## DATA SECTION
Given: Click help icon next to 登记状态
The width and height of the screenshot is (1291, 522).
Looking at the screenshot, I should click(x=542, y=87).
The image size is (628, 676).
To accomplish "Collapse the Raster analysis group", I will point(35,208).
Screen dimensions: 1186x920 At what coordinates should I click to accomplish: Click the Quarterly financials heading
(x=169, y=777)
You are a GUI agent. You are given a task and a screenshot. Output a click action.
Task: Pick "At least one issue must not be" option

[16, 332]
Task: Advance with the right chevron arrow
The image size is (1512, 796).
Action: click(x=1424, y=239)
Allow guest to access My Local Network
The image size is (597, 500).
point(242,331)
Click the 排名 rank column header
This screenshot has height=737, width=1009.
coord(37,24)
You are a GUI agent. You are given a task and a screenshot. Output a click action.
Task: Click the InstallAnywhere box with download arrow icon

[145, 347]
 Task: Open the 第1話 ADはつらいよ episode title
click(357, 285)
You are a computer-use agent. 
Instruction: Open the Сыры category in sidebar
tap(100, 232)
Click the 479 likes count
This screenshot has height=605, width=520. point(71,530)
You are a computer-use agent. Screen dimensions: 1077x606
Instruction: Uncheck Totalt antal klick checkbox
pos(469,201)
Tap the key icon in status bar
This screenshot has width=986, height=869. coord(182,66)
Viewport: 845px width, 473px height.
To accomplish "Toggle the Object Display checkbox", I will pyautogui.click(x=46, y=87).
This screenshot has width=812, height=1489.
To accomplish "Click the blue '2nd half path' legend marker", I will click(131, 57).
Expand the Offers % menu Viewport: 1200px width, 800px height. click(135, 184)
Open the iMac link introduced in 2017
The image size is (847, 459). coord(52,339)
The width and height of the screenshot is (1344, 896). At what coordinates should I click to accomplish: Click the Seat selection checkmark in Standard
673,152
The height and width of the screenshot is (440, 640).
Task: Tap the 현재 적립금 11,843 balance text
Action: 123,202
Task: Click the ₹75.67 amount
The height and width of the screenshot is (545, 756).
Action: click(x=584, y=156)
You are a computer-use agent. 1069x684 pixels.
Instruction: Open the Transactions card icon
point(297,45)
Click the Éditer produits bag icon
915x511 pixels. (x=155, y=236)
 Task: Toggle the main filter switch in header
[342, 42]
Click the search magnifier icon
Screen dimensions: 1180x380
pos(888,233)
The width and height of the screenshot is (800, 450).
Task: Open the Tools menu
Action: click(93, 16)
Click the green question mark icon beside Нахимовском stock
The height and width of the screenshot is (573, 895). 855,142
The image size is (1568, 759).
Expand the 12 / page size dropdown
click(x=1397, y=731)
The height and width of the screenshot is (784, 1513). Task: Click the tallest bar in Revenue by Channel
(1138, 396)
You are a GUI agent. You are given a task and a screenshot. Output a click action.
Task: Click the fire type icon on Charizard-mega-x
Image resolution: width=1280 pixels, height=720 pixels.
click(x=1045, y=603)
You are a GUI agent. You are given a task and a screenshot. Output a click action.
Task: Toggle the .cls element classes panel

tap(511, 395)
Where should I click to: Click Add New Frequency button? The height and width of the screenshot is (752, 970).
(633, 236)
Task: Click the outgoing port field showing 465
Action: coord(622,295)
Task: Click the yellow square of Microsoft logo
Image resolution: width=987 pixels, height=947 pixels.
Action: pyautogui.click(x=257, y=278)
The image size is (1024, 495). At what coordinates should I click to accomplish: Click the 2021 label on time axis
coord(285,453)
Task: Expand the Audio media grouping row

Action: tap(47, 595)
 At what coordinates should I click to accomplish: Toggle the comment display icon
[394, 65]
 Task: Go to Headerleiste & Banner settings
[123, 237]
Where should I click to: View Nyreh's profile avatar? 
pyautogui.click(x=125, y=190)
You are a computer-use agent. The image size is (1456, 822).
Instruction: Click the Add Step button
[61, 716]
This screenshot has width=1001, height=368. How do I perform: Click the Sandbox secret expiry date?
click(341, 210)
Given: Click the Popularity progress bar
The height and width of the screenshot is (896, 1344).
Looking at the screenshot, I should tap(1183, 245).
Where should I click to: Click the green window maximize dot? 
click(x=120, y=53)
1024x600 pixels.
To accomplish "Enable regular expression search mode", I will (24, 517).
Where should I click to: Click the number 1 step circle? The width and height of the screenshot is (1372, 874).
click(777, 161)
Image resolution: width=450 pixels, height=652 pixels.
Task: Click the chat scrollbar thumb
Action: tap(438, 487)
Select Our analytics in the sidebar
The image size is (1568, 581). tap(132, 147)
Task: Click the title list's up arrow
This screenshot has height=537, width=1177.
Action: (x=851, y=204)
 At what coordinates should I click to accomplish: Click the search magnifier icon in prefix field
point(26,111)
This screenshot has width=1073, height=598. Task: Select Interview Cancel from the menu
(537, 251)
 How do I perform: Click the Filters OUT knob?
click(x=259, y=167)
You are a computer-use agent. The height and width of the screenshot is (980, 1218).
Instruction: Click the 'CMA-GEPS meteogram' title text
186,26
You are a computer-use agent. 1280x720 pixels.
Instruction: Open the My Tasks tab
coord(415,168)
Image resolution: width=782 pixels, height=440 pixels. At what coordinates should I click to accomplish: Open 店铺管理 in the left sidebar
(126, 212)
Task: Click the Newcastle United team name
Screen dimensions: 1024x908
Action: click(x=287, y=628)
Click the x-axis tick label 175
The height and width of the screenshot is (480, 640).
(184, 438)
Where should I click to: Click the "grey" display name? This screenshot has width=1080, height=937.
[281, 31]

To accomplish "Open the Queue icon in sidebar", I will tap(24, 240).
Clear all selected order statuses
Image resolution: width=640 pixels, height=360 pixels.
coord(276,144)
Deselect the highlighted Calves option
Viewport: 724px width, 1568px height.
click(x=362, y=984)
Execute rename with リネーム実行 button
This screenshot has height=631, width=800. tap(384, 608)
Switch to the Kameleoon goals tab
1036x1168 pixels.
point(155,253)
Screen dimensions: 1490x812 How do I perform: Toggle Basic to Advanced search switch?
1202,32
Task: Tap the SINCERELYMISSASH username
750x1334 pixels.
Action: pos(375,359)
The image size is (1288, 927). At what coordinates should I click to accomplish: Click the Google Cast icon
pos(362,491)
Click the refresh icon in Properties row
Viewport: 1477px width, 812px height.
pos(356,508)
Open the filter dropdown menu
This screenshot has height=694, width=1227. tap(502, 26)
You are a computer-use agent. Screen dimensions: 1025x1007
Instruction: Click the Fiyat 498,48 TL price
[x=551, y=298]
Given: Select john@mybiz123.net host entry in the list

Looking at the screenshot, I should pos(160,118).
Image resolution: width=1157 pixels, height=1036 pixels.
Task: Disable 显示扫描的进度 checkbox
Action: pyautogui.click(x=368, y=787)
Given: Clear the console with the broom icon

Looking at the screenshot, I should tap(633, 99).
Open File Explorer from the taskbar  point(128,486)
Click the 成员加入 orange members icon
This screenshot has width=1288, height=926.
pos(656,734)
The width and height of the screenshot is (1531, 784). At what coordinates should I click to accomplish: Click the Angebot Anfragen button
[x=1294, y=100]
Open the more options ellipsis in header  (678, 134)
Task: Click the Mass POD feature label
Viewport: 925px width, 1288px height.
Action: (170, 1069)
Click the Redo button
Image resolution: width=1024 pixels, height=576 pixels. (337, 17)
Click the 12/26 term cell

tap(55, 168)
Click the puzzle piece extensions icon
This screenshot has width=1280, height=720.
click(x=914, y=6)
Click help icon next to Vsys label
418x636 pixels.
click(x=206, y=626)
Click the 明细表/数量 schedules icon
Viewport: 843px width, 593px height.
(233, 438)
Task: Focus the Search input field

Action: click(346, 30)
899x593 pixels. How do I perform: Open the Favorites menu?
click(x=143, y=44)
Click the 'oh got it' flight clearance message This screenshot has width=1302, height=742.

## YOUR GOAL
After locating the line with "Click the Redo button" in the records above, please set down that line and all later ones exactly, and no other line.

## RESULT FOR THIS EXERCISE
Click the Redo button
Image resolution: width=1024 pixels, height=576 pixels. (337, 17)
Click the 12/26 term cell

tap(55, 168)
Click the puzzle piece extensions icon
This screenshot has width=1280, height=720.
click(x=914, y=6)
Click help icon next to Vsys label
418x636 pixels.
click(x=206, y=626)
Click the 明细表/数量 schedules icon
Viewport: 843px width, 593px height.
(233, 438)
Task: Focus the Search input field

Action: click(346, 30)
899x593 pixels. How do I perform: Open the Favorites menu?
click(x=143, y=44)
Click the 'oh got it' flight clearance message This screenshot has width=1302, height=742.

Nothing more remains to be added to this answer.